Tuesday, November 29, 2011

When people are paid by results their attitudes change

In reading about child motivation I have often come across the thesis that motivating children by means of rewards (basically payment) was not only not more effective, but might actually discourage them from the desired behaviour in general. I think the common example given is children being offered a reward to play with a certain toy (but one which would appeal to them anyyway) and then are monitored when they are left alone later with the same toy. The studies showed that children who had been provided with an incentive then didn't play much with that toy when the incentive was removed, whereas control children continued to do so. The interpretation was that the children now viewed playing with the toy almost as 'work', and hence had it was somehow excluded then from what there normal behaviour. The implication of course being that if such a reward mechanism is used, it will fail once the reward is removed, and does nothing to encourage the child to 'internalize' the behaviour, which is obviously what is actually needed.

But it is interesting to see that the same conclusion can apply to adults as well, and even more specifically, adults in the domain of economics, where rationality is still, even if bounded, largely assumed. Aditya Chakrabortty's Guardian article "When people are paid by results their attitudes change" is primarily focuses on how English rugby seems to have descended into selfish money grabbing, but references some interesting studies on this general phenomenon.

For example :
"Researchers now know a fair bit about how that shift works.

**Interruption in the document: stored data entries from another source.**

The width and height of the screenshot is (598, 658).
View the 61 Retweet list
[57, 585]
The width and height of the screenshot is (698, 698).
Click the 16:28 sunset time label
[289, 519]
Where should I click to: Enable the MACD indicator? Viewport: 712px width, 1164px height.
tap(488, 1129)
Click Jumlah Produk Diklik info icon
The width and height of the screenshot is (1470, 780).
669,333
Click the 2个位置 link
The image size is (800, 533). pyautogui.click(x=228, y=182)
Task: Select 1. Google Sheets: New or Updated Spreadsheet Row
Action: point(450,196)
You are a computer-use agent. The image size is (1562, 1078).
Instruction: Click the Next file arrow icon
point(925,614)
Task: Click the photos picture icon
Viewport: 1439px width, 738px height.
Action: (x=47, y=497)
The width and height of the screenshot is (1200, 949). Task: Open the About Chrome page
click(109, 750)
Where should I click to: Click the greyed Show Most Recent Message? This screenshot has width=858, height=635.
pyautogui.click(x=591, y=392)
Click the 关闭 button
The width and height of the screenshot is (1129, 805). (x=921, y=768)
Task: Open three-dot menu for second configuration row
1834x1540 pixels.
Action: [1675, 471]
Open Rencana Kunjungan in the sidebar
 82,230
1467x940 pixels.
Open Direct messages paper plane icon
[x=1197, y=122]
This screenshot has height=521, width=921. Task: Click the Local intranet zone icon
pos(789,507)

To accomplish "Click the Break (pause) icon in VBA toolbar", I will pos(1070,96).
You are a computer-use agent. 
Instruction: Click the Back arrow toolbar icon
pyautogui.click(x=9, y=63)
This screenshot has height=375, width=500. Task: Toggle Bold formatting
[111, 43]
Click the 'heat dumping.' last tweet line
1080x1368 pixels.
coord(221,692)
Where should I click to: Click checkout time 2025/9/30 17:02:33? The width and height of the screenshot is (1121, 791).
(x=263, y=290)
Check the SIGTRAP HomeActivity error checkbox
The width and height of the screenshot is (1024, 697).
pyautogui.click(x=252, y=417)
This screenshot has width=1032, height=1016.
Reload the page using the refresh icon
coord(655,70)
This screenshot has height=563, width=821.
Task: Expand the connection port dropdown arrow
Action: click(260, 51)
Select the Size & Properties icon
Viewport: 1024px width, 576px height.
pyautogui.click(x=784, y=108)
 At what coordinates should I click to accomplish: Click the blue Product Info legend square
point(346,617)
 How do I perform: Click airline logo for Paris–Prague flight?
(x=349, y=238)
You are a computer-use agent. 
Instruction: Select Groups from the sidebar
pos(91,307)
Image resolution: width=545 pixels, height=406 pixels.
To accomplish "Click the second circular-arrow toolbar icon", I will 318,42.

Well over 100 tests have been carried out in which subjects are split in two and set some puzzles, next to a table with some glossy magazines. One group is paid $1 for each puzzle solved; the other does it for free. Time after time, the group working for nothing devote themselves to solving the puzzles. Those getting paid finish fast, then flick through the mags"

Or how when an Israeli daycare centre started charging parents for late drop-offs, the problem actually got worse:
"With tardiness now costing 10 shekels a pop, more parents should have turned up on time. But no. They came even later, because they saw the late pick-up now not as social embarrassment but as a service. And even when the centres stopped charging, the latenesses remained permanently higher. The introduction of a market norm had made its participants permanently more selfish."

In a society based on incentives and deterrents, this is something that needs to be taken seriously.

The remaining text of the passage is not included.